The negativity, especially on Facebook has gotten so toxic, that now friends are de-friending each other over politics. Listen -- you vote for Sanders, you're a "communist". If you vote for Hillary, then you're a "murderer" and if you vote for Trump, then you're a "racist". So who wins? And for those people who are publicly displaying their candidate of choice on their Facebook walls -- do you truly think that they're trying to inspire or provoke a reaction? Most people want to provoke a reaction. From the many Trump supporters that I have encountered, most of them are racist. I'm gonna put it out there right now. But not all! My wife, who is Latina AND gay is a Trump supporter. So there's that. As I witnessed the riots, most of them come from the left because they are so outraged that most of America seems to be siding with someone who is invoking violence and bigotry. "Seems to be" -- who knows? This year -- I am not involving myself with politics. In fact, I'm not voting. I know, I know -- people died for our right to vote, but I also have a right not to vote. I don't want any part of politics because it's become such a vile and toxic waste of time and conversations with other people. It tears people apart. It doesn't bring people together anymore as it did years ago. And even then, there were still fights over the left and right.

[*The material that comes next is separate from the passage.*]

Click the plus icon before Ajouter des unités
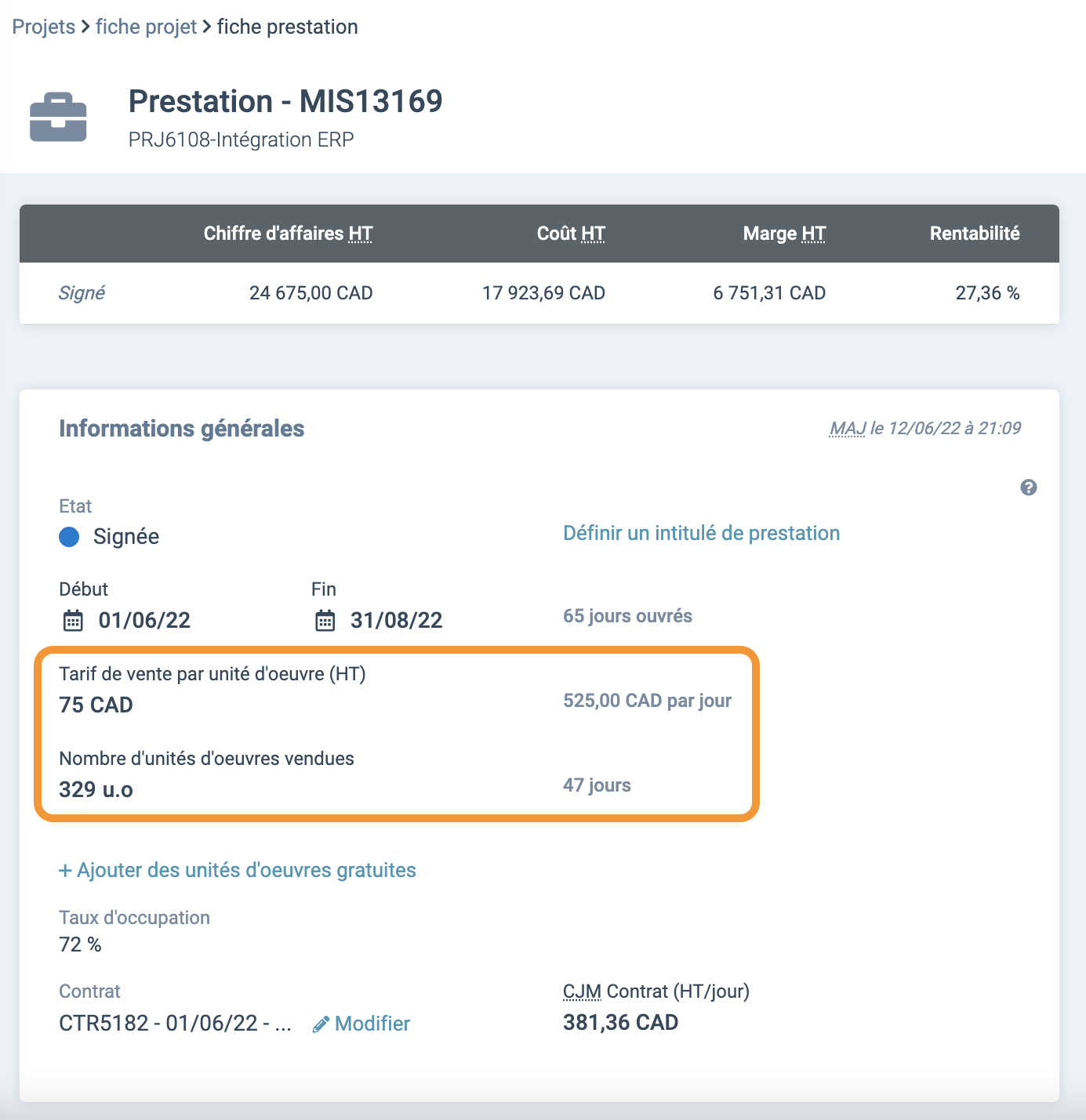This screenshot has height=1120, width=1086. (x=65, y=871)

When people discuss politics and religion, especially debating about it -- this is all ego driven. It no longer becomes a belief about "this" or "that". It becomes their identity. So if you insult a candidate, or say you insult their god in some way, then you are directly insulting them. In fact, the mental illness, "paranoia" is a huge element of very own our ego. The ego has to be right, but the ego is also a fear-driven self-preservated beast driven by personal agenda only.

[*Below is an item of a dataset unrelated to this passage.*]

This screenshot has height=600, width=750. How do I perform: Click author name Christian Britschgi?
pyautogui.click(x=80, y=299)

An excerpt from Eckhart Tolle's book, A New Earth says, "The collective ego of tribes, nations, and religious organizations also frequently contain a strong element of paranoia: us against the evil others. It is the cause of much human suffering. The Spanish Inquisition, the persecution and burning of heretics and "witches," the relations between nations leading up to the First and Second World Wars, Communism throughout its history, the "cold War," McCarthyism in America in the 1950's, prolonged violent conflict in the Middle East are all painful episodes in human history dominated by extreme collective paranoia. The more unconscious individuals, groups, or nations are, the more likely it is that egoic pathology will assume the form of physical violence."

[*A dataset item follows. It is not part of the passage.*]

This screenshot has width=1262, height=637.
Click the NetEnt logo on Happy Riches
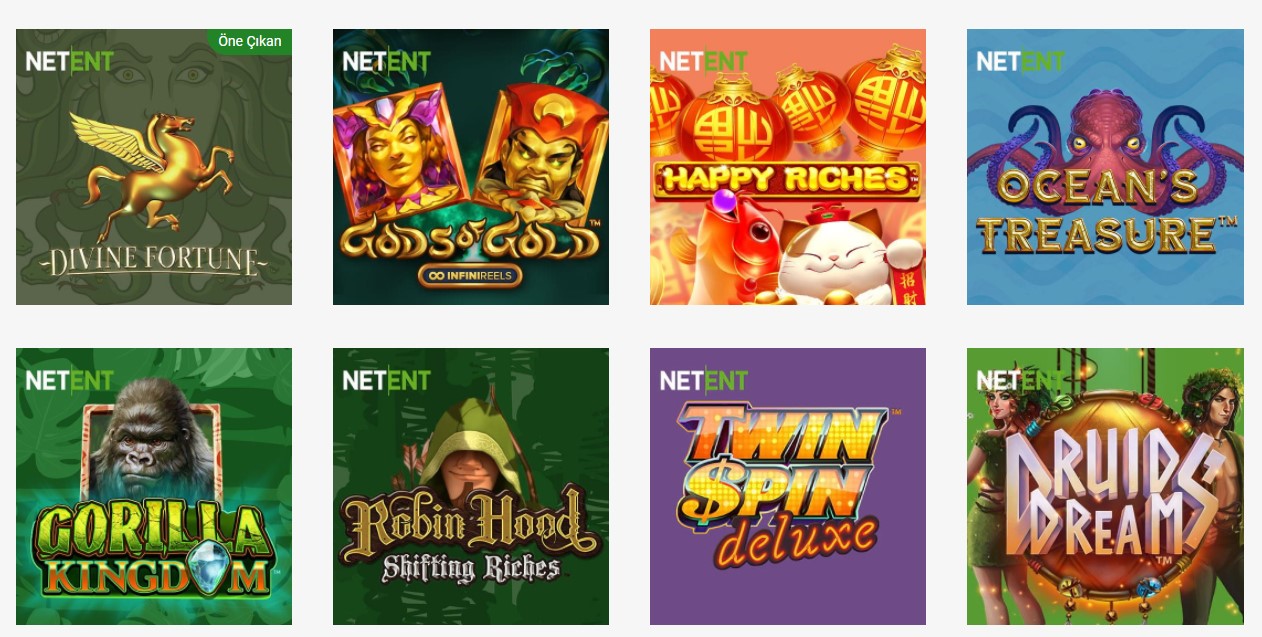point(704,61)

Those are examples on a much larger scale. But think about how the ego works when we are dealing with other people with different opinions and lifestyles that we may disagree with. It no longer becomes about the presumed "right" or "wrong" -- it now becomes a personal matter. And then, it'll manifest into some form of paranoia. "I need to get them before they get me." And that's how these political arguments on Facebook are. The ego always needs to be right. But what if we put aside our ego? What if we truly believed in God and realized that politics as well as "religion" is all a worldly thing that ultimately separates us as humans? Nobody can do that because they can't get out of their own way.

I guess it's safe to say that I'll be taking a much needed break from my personal Facebook page. I don't find anyone to be vile or toxic on social media platforms such as SnapChat or Twitter.  I don't understand why the first rule of conversation in public is "no politics, no religion" -- but the first thing that springs up on Facebook is exactly that. And sometimes, you just need a break.

How do you deal or respond to negative people in your life?